Non posseggo nessun bene quali casa o altro.

Risposta di Annapaola Ferri
24 settembre 2014 at 19:06

Diciamo che essendo un lavoratore dipendente ed avendo un debito consistente, la sua è pura curiosità: non avrà, infatti, alcuna possibilità di operare una scelta, essendo già inserito nei cattivi pagatori. Il creditore avvierà la procedura di pignoramento del quinto dello stipendio per ottenere il rimborso del debito.

Il creditore, prima, dovrà chiedere un decreto ingiuntivo per un importo pari alla soma del debito residuo, degli interessi di mora maturati al momento in cui presenta il ricorso, delle spese legali che saranno accordate dal giudice. Questo sarà il capitale che dovrà essere rimborsato con il pignoramento.

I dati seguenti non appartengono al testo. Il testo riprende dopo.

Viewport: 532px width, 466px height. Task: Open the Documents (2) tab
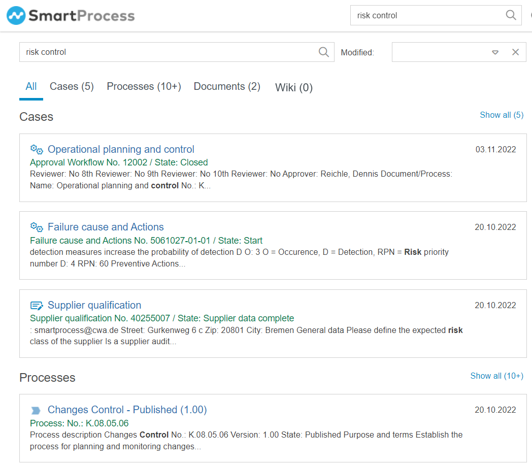pyautogui.click(x=227, y=87)
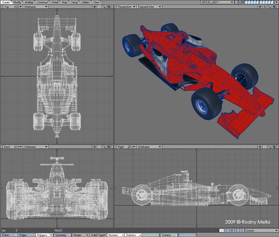The height and width of the screenshot is (237, 279).
Task: Click the zoom magnifier in the Top viewport
Action: pyautogui.click(x=104, y=7)
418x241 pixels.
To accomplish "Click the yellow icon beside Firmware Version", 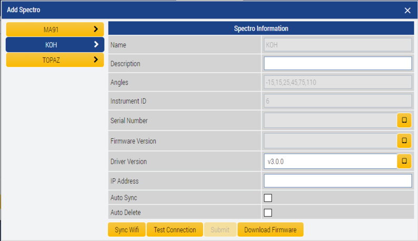I will 404,141.
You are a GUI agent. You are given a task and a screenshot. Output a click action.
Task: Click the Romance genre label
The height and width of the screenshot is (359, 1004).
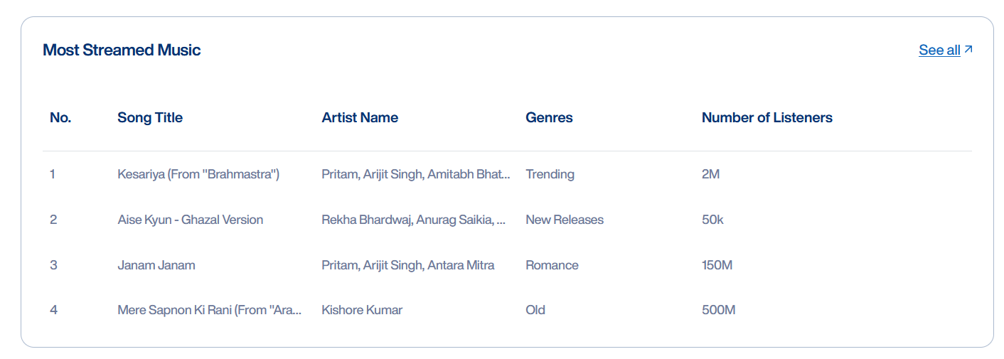coord(552,265)

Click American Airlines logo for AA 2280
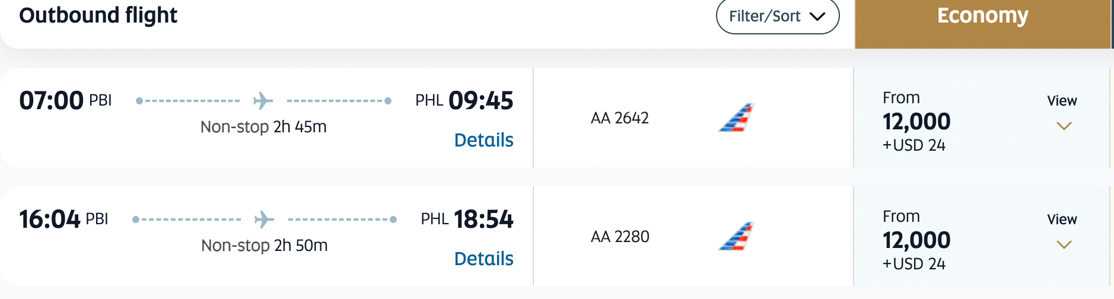click(736, 236)
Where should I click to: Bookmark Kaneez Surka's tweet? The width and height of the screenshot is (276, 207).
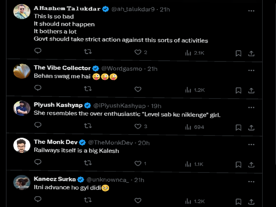click(x=238, y=202)
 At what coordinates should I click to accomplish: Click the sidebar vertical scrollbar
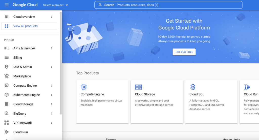click(x=60, y=63)
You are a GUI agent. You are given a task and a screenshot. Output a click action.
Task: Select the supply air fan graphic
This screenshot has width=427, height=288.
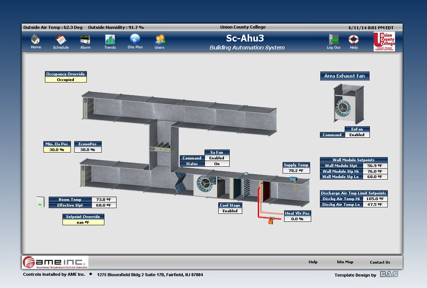[x=206, y=185]
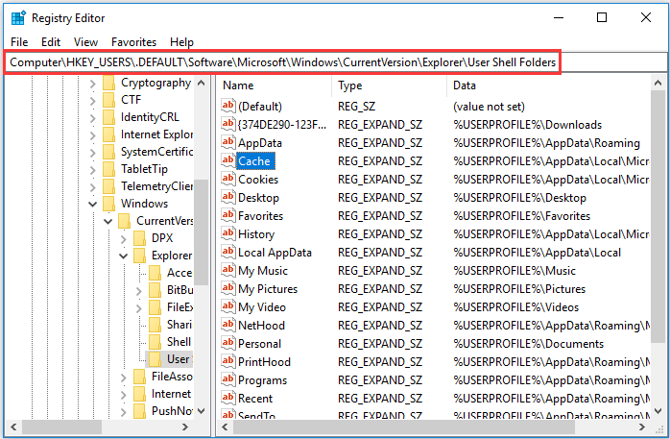This screenshot has height=439, width=670.
Task: Click the string icon next to Cookies
Action: (x=228, y=179)
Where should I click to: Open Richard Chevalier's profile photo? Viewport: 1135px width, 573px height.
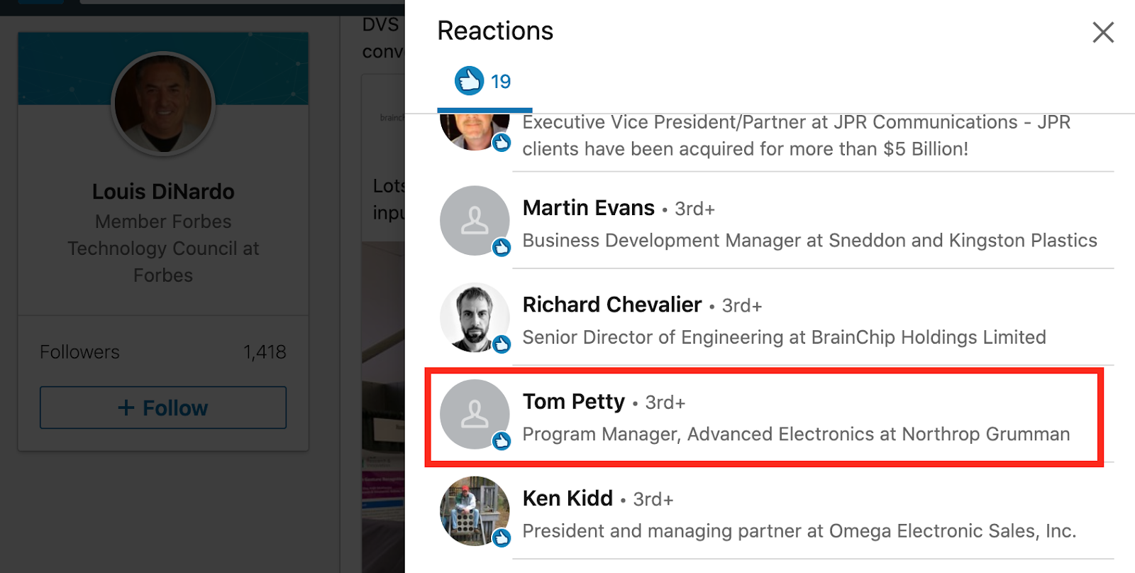pyautogui.click(x=474, y=317)
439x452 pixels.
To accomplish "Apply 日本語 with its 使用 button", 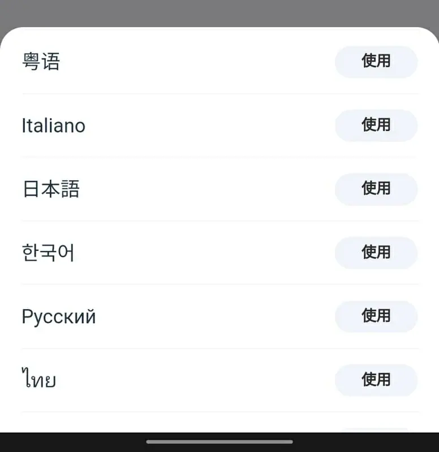I will pos(376,189).
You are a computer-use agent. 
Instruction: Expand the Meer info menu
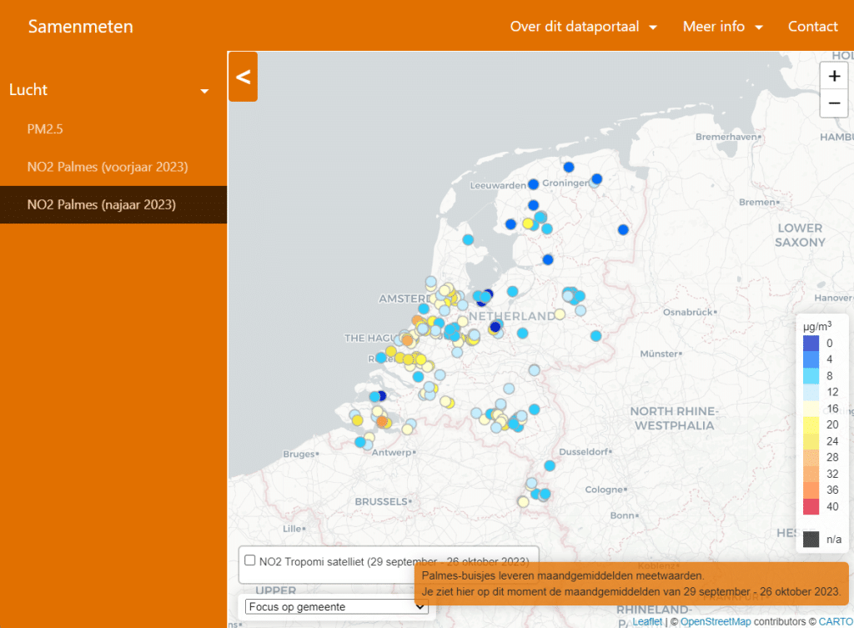[x=722, y=27]
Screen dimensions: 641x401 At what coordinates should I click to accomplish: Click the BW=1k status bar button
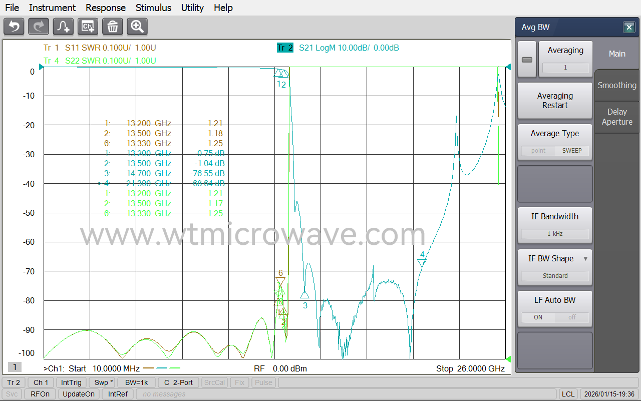(x=137, y=382)
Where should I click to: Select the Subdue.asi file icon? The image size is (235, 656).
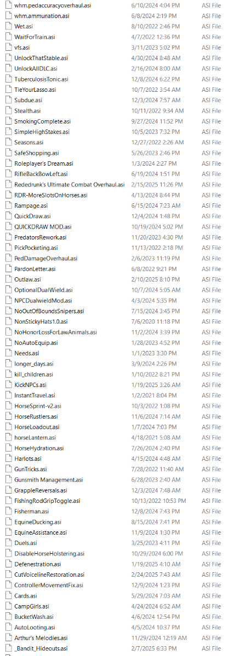point(8,100)
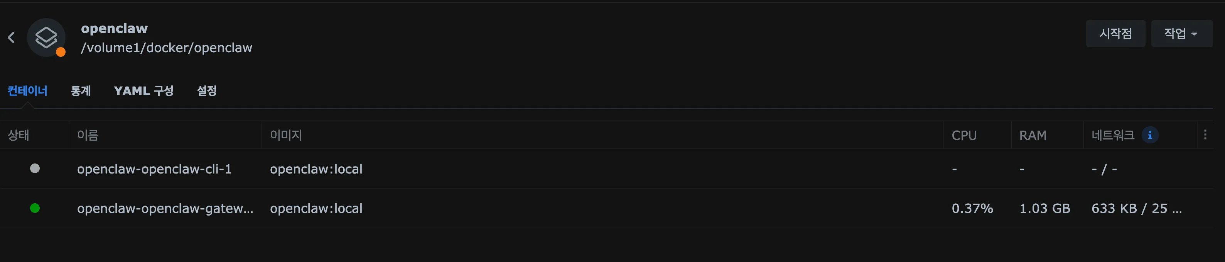This screenshot has height=262, width=1225.
Task: Click the green running status dot
Action: pyautogui.click(x=35, y=208)
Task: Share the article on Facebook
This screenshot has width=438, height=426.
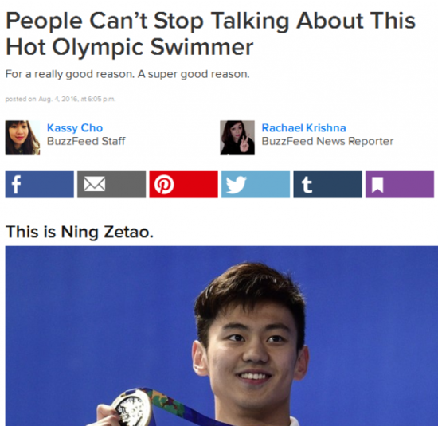Action: click(x=39, y=185)
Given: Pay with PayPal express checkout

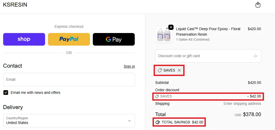Looking at the screenshot, I should click(x=69, y=39).

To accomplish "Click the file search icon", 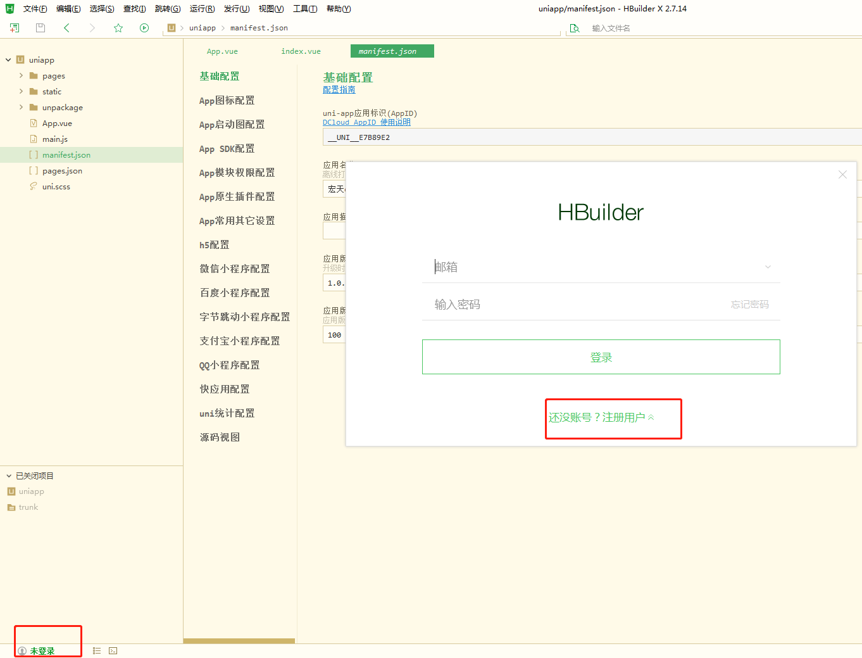I will pos(575,28).
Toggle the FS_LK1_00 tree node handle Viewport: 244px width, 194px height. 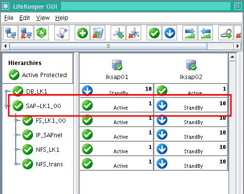click(16, 120)
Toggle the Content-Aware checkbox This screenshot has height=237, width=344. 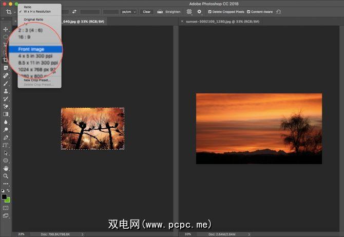249,11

Il tasso di interesse applicato sarà quello legale fissato al momento del pignoramento, con capitalizzazione annua (nel 2014, all'1%).

La rata è costante e pari al 20% della retribuzione mensile netta.

A questo punto l'unica variabile è rappresentata dal numero di mesi in cui verrà rimborsato l'importo ingiunto dal creditore.

Per togliersi lo sfizio di sapere per quanti mesi bisognerà pagare (nel caso di messa in quiescenza la trattenuta continuerà ad essere effettuata dall'INPS) è sufficiente utilizzare questa risorsa di calcolo.

Nel campo 1 andrà inserito l'importo ingiunto.
Nel campo 2 l'interesse legale annuo (1% per il 2014).
Nel campo 4 il numero delle rate annue, cioè 12.
Nel campo 3 (durata del prestito in anni) un numero a piacere da variare in aumento o diminuzione fin quando l'importo di ciascuna rata (risultato) approssima il valore del quinto dello stipendio.

Un modo di procedere un po' "casareccio", ma può servire a farsi un'idea.